__Supplied text__
--

Complicated Life- 04-14-2008
Another review of WMC - from the weekly Long Island Press...

Ray Davies 7/10

Working Man's Cafe (New West)

While the Kinks may never have enjoyed the larger-than-life status of peers like The Beatles, Rolling Stones or The Who, none of those groups possessed a lyricist whose eye for social commentary was as sharp as Ray Davies. And while Davies' group has been on semi-permanent hiatus going on 15 years, the head Kink has forged ahead with his second solo album in as many years after having been compositionally dormant since 1993. Teaming with Nashville producer Ray Kennedy, the 63-year-old Englishman has come up with a collection of current-event observations that have a loose and rootsy feel to them. There's the nod to globalization framed around a loping rockabilly-like beat ("Vietnam Cowboys"), gentrification dealing a death knoll to local business (the "Hollywood Boulevard"-ish title cut) and how nostalgic times end up ground under the boot heel of progress (a wistful "One More Time"). Not surprisingly, Davies' brush with death via getting shot in his adopted hometown of New Orleans back in 2004 still looms large. "Morphine" uses mid-tempo piano runs, a light guitar strum and slight horn arrangements to frame a hospital ward of quirky characters ranging from Nelson, the old guy with 10 grandkids, to "Brenda the alkie." With this second recent solo effort, it's clear that Davies is still capable of penning some very Kinksian songs, be it the jaunty "You're Asking Me," with its chiming guitars and forceful harmonies, to "In a Moment," all hooks and clever ways of describing the mundane with lines like, "'Cause you can't tell if its day or night/ Do we see the moon or the sunlight/ Everything around is so transitional/ Momentary lapse of rational." That's not to say there aren't some clunkers in the mix, whether it's the admirable yet average anti-war anthem "Peace in Our Time" or the head-scratching swamp-pop of "The Voodoo Walk." Much more effective is "Hymn for a New Age," where the guitars are cranked up and Davies sings with much more conviction in questioning organized religion in a manner not unlike producer Kennedy's work with Steve Earle. While Davies has hinted at wanting to reunite the Kinks, he seems to have had no trouble finding his voice without the benefit of his old band. -DGdR



Chris- 06-26-2008
At the Hampton gig I'm pretty sure Ray said that Working Man's Cafe is going to be re-released "real soon with proper promotion". I'm assuming he means the UK release because I can't think he can any compaints about the US release. Let's hope he adds another couple of bonus tracks wink.gif

Johanna- 06-28-2008
Well, dunno about the album, just know that I went to the cafe in question (opposite Konk) some weeks ago and yup, a typical working man's cafe, selling curry, lasagne, eh???......

Whatever happened to the greasy fry-up?

--

__Collected data__
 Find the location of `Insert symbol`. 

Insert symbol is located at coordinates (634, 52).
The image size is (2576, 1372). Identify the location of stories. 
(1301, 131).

--

__Complete the following__
(a) Please return everything in the Working Man's Cafe thread from "Johanna- 06-28-2008" down to "curry, lasagne, eh???......".
(b) Answer these questions from the Working Man's Cafe thread:
(i) Who produced the album?
(ii) In what year was Davies shot in New Orleans?
(iii) What food does Johanna say the cafe was selling?
(c) Name every band that the Working Man's Cafe thread mentions.

__Your responses__
(a)
Johanna- 06-28-2008
Well, dunno about the album, just know that I went to the cafe in question (opposite Konk) some weeks ago and yup, a typical working man's cafe, selling curry, lasagne, eh???......

(b)
(i) Nashville producer Ray Kennedy
(ii) 2004
(iii) Curry and lasagne

(c) The Kinks, The Beatles, the Rolling Stones, The Who